Analyst firm Niko Partners weighs in on China's most recent efforts to protect its young citizens from spending too much time on video games.
According to a new report from TechNode, the Chinese government is doubling down on efforts to address gaming addiction among the country’s youth. It’s part of an initiative dubbed “Healthy China 2030,” which will establish programs within the school system aimed at preventing addiction, among other mental health disorders.
“Gaming addiction is a problem worldwide for gamers of all ages, and measures to limit addiction in China are enforced for youth under age 18,” Niko Partners managing partner Lisa Cosmas Hanson told GameDaily.
12 government departments support the initiative, including the National Health Commission, Publicity Department, and the National Radio and Television Administration. Programs include educational material that will be published online, standards for public organizations, and more.

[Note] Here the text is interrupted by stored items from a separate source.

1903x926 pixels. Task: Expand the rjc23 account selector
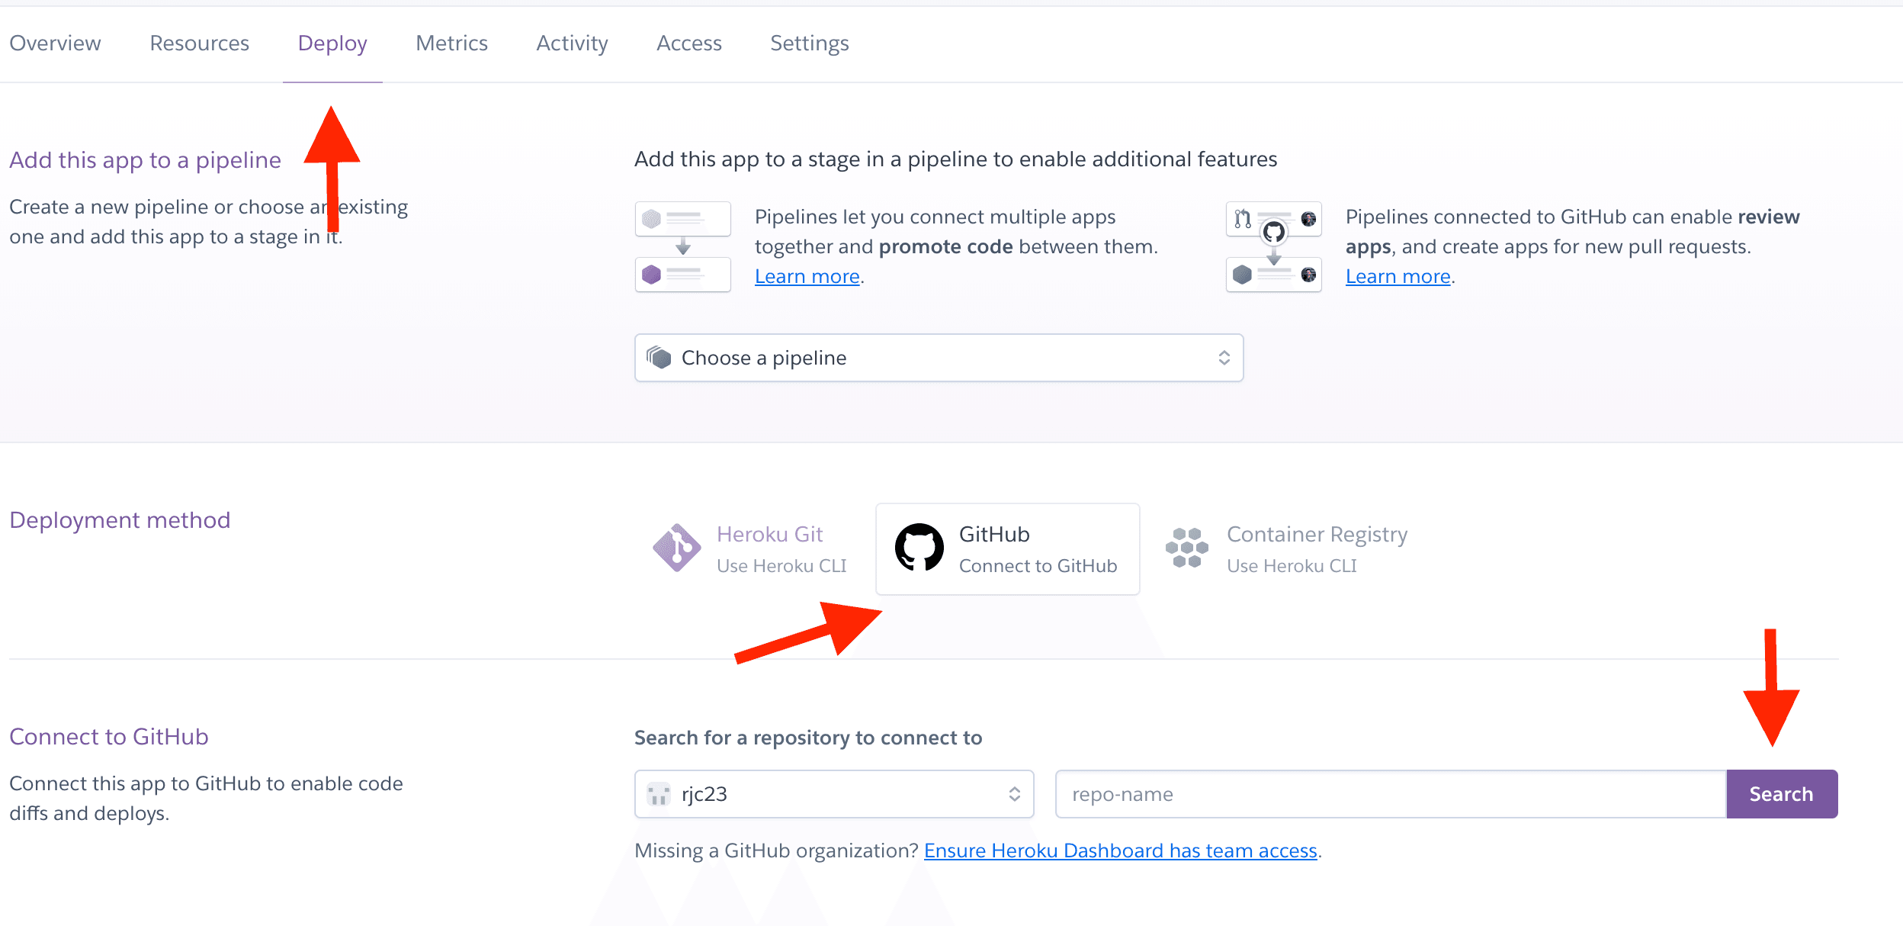(833, 794)
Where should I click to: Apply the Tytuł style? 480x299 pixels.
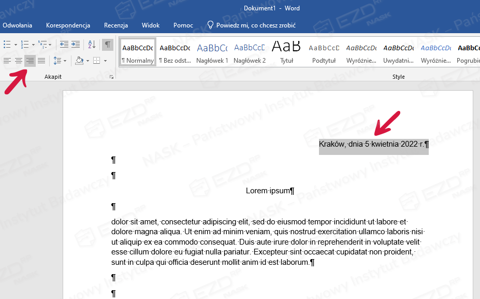pos(286,52)
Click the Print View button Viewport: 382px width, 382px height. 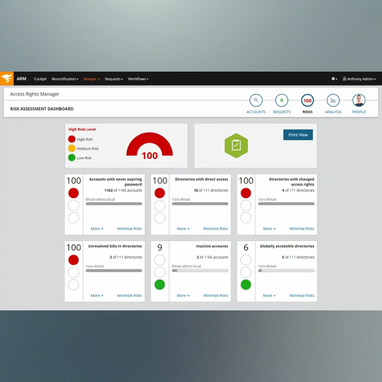click(x=298, y=135)
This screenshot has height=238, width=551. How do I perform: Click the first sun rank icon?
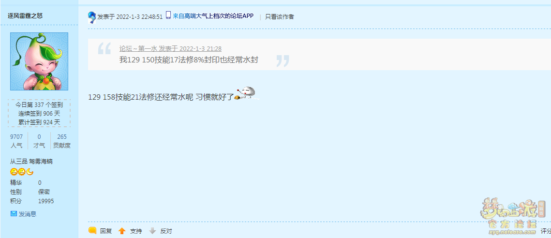point(14,172)
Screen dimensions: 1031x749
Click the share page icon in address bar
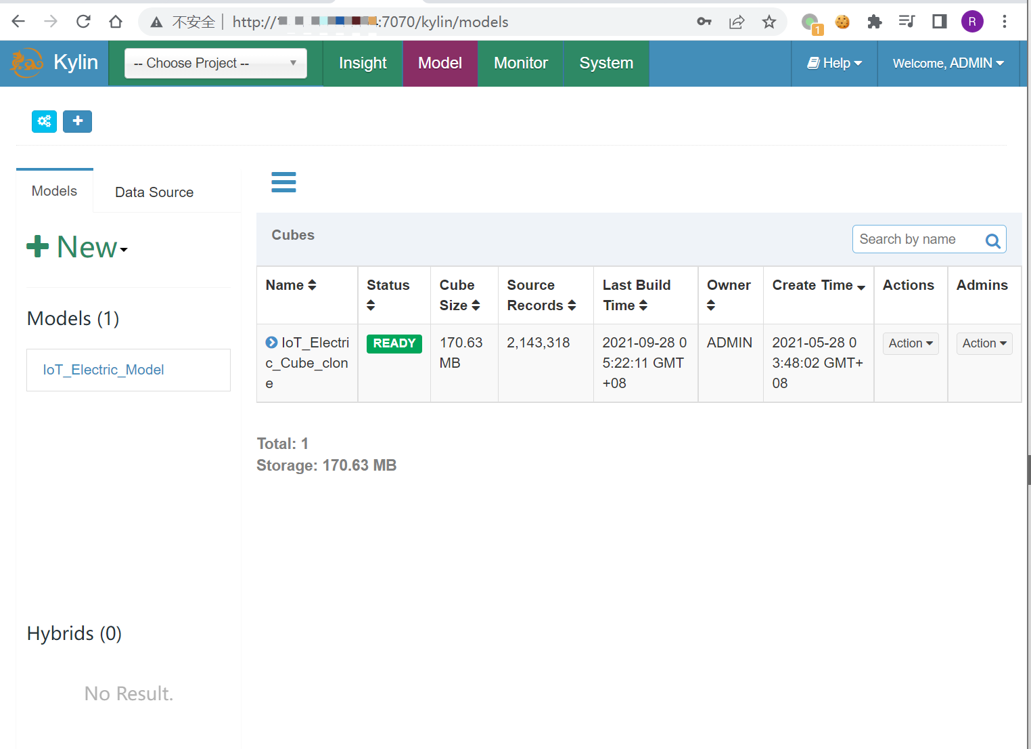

China already has in place a rigorous approval process for new video game releases in the country, but Hanson points out that Healthy China 2030 is in no way related to it.

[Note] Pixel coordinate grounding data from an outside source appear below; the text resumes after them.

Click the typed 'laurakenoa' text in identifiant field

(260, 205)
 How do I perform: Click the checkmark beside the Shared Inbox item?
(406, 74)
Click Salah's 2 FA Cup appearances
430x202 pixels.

“The licensing process is not tied to addictive games, but there are separate regulatory measures to guide the health and well being of gamers in China, particularly youth gamers,” she said. “China has the strictest regulations surrounding game addiction among minors, but other countries have them as well. For example, in South Korea a youth protection act was passed in 2011 that forbids players under 16 from accessing online video games between midnight and 6:00 AM. It is important to recognize that in China, gamers under 18 contribute only a small amount of revenue to the overall games market, and limiting their hours online is not going to cause a dramatic impact to games revenue.”

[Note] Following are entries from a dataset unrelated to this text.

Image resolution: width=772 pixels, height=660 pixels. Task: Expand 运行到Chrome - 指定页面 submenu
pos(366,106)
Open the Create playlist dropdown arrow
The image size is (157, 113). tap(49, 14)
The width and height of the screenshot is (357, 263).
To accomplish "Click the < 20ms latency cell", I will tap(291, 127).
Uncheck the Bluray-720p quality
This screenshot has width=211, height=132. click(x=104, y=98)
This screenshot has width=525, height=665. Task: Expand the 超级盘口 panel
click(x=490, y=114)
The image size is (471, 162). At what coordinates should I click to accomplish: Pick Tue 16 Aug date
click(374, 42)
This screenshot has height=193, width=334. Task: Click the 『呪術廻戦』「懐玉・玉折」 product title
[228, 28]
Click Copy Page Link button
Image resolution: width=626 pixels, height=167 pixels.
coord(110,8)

In 2019, only 1,570 video games were approved by the Chinese government, with roughly 88% of them being categorized as “domestic titles,” according to Niko Partners. Additionally, the vast majority of new games--93%, to be exact--are mobile games. PC and console games make up the remaining 7%.
Despite these small numbers, the Asian market remains one of the most lucrative in the world. In particular, cloud gaming is set to take off in the region, with Niko anticipating that it will boast the largest market by 2023. Licensing will remain a separate matter, according to Hanson, and the approval process doesn’t affect Niko’s projections regarding cloud computing.
“The main impact is the number of games licensed, but not really the revenue that gamers would generate in their spending on games,” Hanson said. “They play what is available to them. There may have been a revenue pop if some hit titles had been able to generate revenue in China, but that is speculative. The biggest impact was the new restriction on poker and mahjong games, copycat games and ‘low quality’ games. Limiting such titles effectively brought down total licenses in 2019 to 1,570 from 8,500 at the peak in 2017.”
Hanson said that Niko is finalizing its predictions for 2020 in the coming days, so expect further details soon. In the meantime, China’s actions within the gaming sector no doubt have many analysts engaged. The largest market in the world is ripe for further development, and is attractive to many publishers, manufacturers and tech conglomerates. It will be interesting to see how the segment expands in the region this year.